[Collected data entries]
-.-.-
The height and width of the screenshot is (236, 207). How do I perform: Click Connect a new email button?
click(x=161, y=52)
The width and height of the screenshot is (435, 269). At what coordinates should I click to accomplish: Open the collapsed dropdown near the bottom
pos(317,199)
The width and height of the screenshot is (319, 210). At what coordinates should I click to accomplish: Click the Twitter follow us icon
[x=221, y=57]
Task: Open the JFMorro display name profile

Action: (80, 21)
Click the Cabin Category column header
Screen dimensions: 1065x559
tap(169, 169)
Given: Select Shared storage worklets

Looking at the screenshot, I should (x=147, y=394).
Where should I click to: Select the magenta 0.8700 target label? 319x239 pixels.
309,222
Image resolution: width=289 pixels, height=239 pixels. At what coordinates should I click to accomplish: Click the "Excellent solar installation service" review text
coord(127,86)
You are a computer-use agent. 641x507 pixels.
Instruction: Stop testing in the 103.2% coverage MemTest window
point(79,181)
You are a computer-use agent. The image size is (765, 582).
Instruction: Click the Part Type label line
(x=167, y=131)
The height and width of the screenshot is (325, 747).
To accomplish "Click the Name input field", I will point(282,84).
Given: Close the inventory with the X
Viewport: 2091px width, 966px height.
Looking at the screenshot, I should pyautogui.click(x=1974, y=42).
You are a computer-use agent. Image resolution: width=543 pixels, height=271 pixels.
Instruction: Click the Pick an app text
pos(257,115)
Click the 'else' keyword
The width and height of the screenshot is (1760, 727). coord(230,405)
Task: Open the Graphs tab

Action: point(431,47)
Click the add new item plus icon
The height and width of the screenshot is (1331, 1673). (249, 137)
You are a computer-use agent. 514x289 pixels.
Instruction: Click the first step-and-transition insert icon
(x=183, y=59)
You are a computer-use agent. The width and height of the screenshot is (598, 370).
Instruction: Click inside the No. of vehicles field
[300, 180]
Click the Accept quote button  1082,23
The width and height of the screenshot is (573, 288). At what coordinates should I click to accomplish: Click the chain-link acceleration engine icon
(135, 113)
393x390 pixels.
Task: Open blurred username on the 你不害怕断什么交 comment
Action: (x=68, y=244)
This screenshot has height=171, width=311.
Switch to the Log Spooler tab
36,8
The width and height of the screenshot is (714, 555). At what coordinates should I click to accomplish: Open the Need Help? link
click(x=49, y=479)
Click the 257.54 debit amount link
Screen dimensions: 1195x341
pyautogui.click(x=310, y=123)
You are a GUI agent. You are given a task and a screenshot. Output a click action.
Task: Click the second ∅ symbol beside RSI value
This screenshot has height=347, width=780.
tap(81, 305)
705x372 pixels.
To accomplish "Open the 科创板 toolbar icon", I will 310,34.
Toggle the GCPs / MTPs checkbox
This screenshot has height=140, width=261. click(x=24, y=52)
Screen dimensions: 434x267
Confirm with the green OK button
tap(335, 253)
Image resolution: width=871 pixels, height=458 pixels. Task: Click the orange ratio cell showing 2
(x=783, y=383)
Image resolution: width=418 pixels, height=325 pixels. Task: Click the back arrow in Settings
-.-.-
→ What is expected: Could you print every record above exactly as it appears?

→ Answer section:
The height and width of the screenshot is (236, 207). How do I perform: Click Connect a new email button?
click(x=161, y=52)
The width and height of the screenshot is (435, 269). At what coordinates should I click to accomplish: Open the collapsed dropdown near the bottom
pos(317,199)
The width and height of the screenshot is (319, 210). At what coordinates should I click to accomplish: Click the Twitter follow us icon
[x=221, y=57]
Task: Open the JFMorro display name profile

Action: (80, 21)
Click the Cabin Category column header
Screen dimensions: 1065x559
tap(169, 169)
Given: Select Shared storage worklets

Looking at the screenshot, I should (x=147, y=394).
Where should I click to: Select the magenta 0.8700 target label? 319x239 pixels.
309,222
Image resolution: width=289 pixels, height=239 pixels. At what coordinates should I click to accomplish: Click the "Excellent solar installation service" review text
coord(127,86)
You are a computer-use agent. 641x507 pixels.
Instruction: Stop testing in the 103.2% coverage MemTest window
point(79,181)
You are a computer-use agent. The image size is (765, 582).
Instruction: Click the Part Type label line
(x=167, y=131)
The height and width of the screenshot is (325, 747).
To accomplish "Click the Name input field", I will point(282,84).
Given: Close the inventory with the X
Viewport: 2091px width, 966px height.
Looking at the screenshot, I should pyautogui.click(x=1974, y=42).
You are a computer-use agent. Image resolution: width=543 pixels, height=271 pixels.
Instruction: Click the Pick an app text
pos(257,115)
Click the 'else' keyword
The width and height of the screenshot is (1760, 727). coord(230,405)
Task: Open the Graphs tab

Action: point(431,47)
Click the add new item plus icon
The height and width of the screenshot is (1331, 1673). (249, 137)
You are a computer-use agent. 514x289 pixels.
Instruction: Click the first step-and-transition insert icon
(x=183, y=59)
You are a computer-use agent. The width and height of the screenshot is (598, 370).
Instruction: Click inside the No. of vehicles field
[300, 180]
Click the Accept quote button  1082,23
The width and height of the screenshot is (573, 288). At what coordinates should I click to accomplish: Click the chain-link acceleration engine icon
(135, 113)
393x390 pixels.
Task: Open blurred username on the 你不害怕断什么交 comment
Action: (x=68, y=244)
This screenshot has height=171, width=311.
Switch to the Log Spooler tab
36,8
The width and height of the screenshot is (714, 555). At what coordinates should I click to accomplish: Open the Need Help? link
click(x=49, y=479)
Click the 257.54 debit amount link
Screen dimensions: 1195x341
pyautogui.click(x=310, y=123)
You are a GUI agent. You are given a task and a screenshot. Output a click action.
Task: Click the second ∅ symbol beside RSI value
This screenshot has height=347, width=780.
tap(81, 305)
705x372 pixels.
To accomplish "Open the 科创板 toolbar icon", I will 310,34.
Toggle the GCPs / MTPs checkbox
This screenshot has height=140, width=261. click(x=24, y=52)
Screen dimensions: 434x267
Confirm with the green OK button
tap(335, 253)
Image resolution: width=871 pixels, height=458 pixels. Task: Click the orange ratio cell showing 2
(x=783, y=383)
Image resolution: width=418 pixels, height=325 pixels. Task: Click the back arrow in Settings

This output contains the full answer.